JAKARTA – Tiga perusahaan minyak goreng terseret kasus ekspor minyak sawit mentah/CPO. Kejaksaan Agung menetapkan tiga tersangka perusahaan minyak yaitu PT Wilmar Nabati Indonesia berinisial MPT; Senior Manager Corporate Affair Permata Hijau Group (PHG) berinisial SMA; dan General Manager di PT Musim Mas berinisial PT.
Menanggapi hal itu Direktur Eksekutif Gabungan Industri Minyak Nabati Indonesia (GIMNI) Sahat Sinaga menjelaskan, pihak perusahaan sebenarnya mematuhi aturan Domestic Price Obligation (DMO) 20 persen sebagaimana itu menjadi kebijakan dari Kementerian Perdagangan guna memaksimalkan pasokan minyak sawit ke dalam negeri.

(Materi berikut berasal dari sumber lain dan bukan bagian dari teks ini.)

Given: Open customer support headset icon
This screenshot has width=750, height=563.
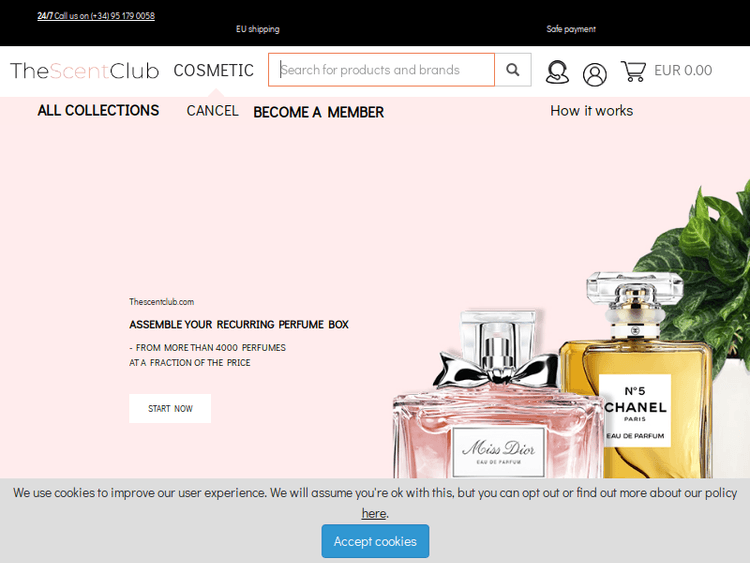Looking at the screenshot, I should [557, 72].
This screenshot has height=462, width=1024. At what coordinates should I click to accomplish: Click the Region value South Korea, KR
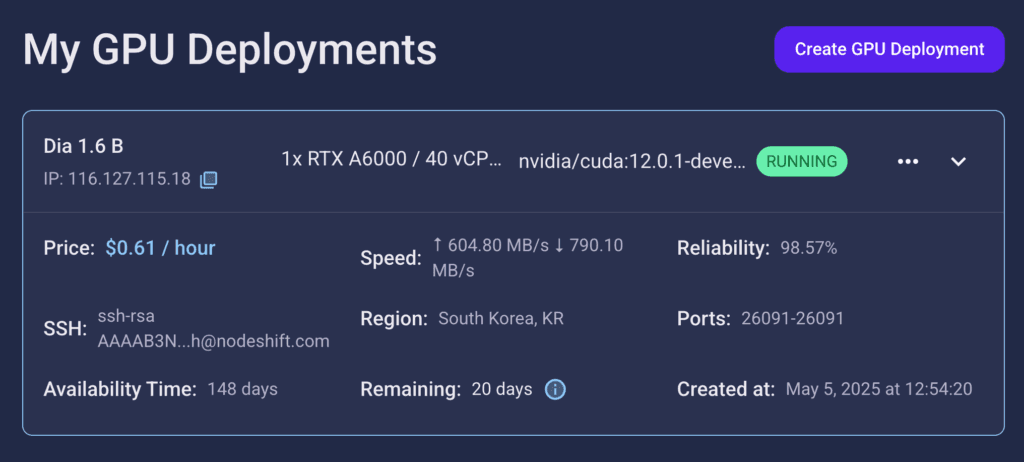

"Saat penerapan domestic market obligation (DMO) pada awal Februari 2022, para eksportir itu wajib memasok 20% CPO ke dalam negeri sebelum mendapatkan persetujuan ekspor (PE)," kata Sahat kepada awak media, Rabu (20/4/2022).
"Kawan kami menunggu hingga pukul 04.00 WIB di kantor Kementerian Perdagangan. Mereka nunggu itu Kkarena semua dokumen ekspor harus ada bukti DMO. Masak ini dijadikan bukti kalau mereka mendekati pejabat," sambungnya.
Inilah yang membuat GIMNI kecewa, padahal pihaknya sudah bekerja keras sesuai dengan ketentuan dan permintaan pemerintah demi rakyat. Namun hasilnya justru menjatohkan pihaknya.
Berkaca dari kasus ini, ia meminta Kementerian Perindustrian untuk segera menyelesaikan masalah ini. Karena menurutnya hal ini merugikan para pengusaha minyak sawit.
Bahkan, Sahat pun mengancam Kementerian Perindustrian jika masalah ini tidak dibereskan, pelaku usaha minyak sawit akan berhenti menjalankan program subsidi.
"Sekarang banyak PE disobekin oleh pengusaha, karena sudah tidak ada gunanya. Maka kita itu protes keras dan minta ke Kementerian Perindustrian supaya ini dibereskan. Kalau enggak, kami tidak akan menjalankan program pemerintah ini," ucapnya.
"Di perjelas gitu loh pengusaha melanggar PE tuh di mana? Jadi jangan di tuduh dulu tanpa ada bukti," lanjut Sahat.